You can achieve similar benefits of verification with PGP and similarly rich
object level encryption.

Be careful of gotchas in how PGP or similar work, if you choose it (notable
what is or isn't plaintext).

Object level encryption typically allows for better separation of concerns as
it does not bottleneck to a unique domain:port to seperate encryption
contexts.
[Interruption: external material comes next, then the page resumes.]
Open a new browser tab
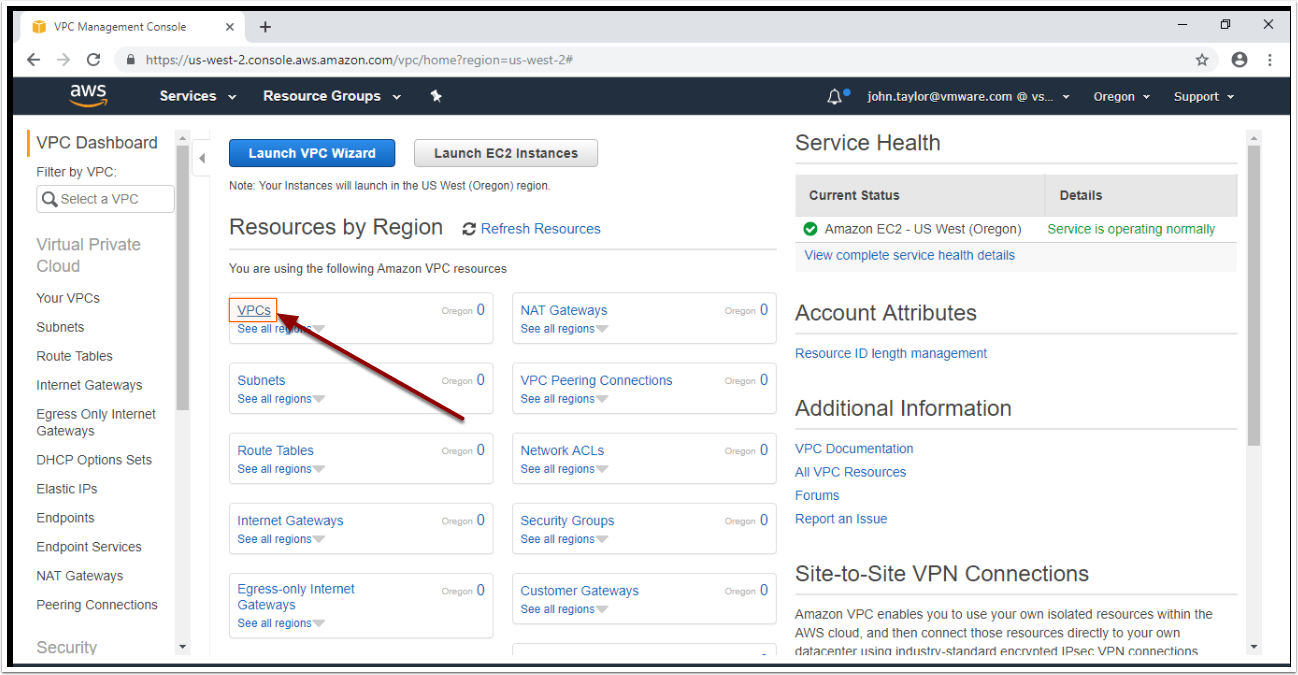tap(265, 27)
It also eases separation of public facing encryption risks from
private internal ones.

If a public server is breached, all HTTPS traffic can be read, but if it
proxies a more secure, perhaps simpler application environment (perhaps a
microservice for the specific functionality), then that application
environment is not affected by vulnerabilities in unrelated public facing
features (like a backup microservice might not care about how to render
HTML/JavaScript, so wouldn't be vulnerable to common web XSS attacks).

It allows other benefits like: \- it faciliates only user can decrypt data
being sent (good for backups)

\- intermediate services to load balance and block DOS don't have to be
exposed to the plaintext data, only the necessary service that needs it

\- many to many encrypted messages over one connection (TLS is many to 1
decrypting endpoints)

\- intermediate caching and redelivery of messages can be done with ease

\- it likely is harder to be at risk of bitflips
([https://www.youtube.com/watch?v=aT7mnSstKGs](https://www.youtube.com/watch?v=aT7mnSstKGs))
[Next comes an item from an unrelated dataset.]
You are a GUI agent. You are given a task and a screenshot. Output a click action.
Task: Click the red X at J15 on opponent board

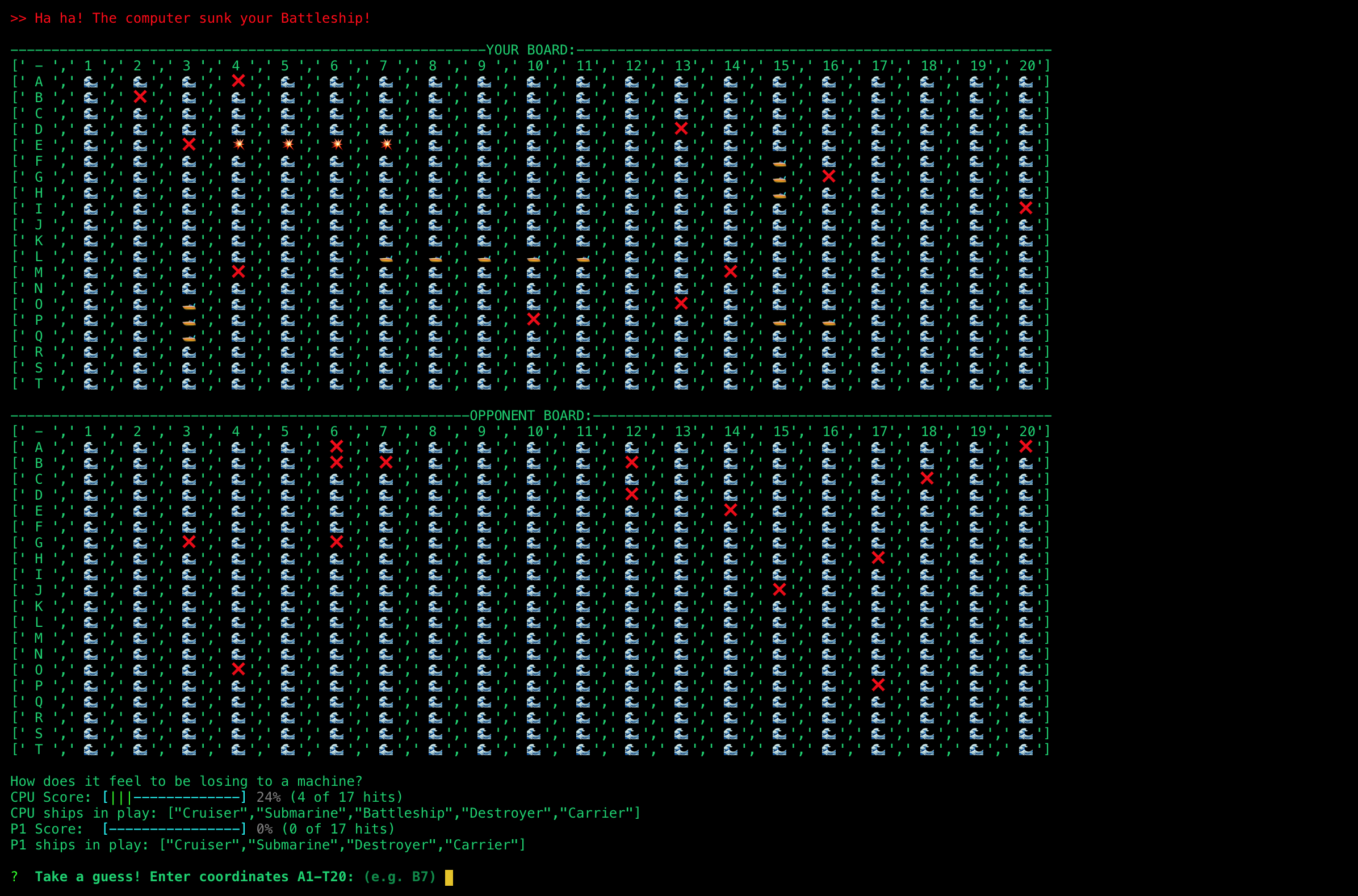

\- similarly verification of the data with signatures reduces risk of data
corruption being missed that may happen during transport.

\- you don't have to depend on the Certificate Authority model (which is
questionnably secure given the history of revoked CAs), you can use your own
trust store or your own web of trust that could be shared with appropriate
third paries or the whole web.

\- if others can think of more, please suggest them

The encryption can just be used for verification (signatures) and this is very
valuable for trusted content distribution, especially if you want to scale it
using third parties.

Because of these properties PGP or similar object encryption technologies
often play a part in secure forms of backups, email, instant messaging,
software repositories and handling sensitive data in more regulated industries
(health, finance, etc).

Arguably, both TLS and object level encryption together are worth doing, as
object level encryption may sometimes make it more obvious who the sender and
target identities are and this metadata may in itself be of a concern to leak.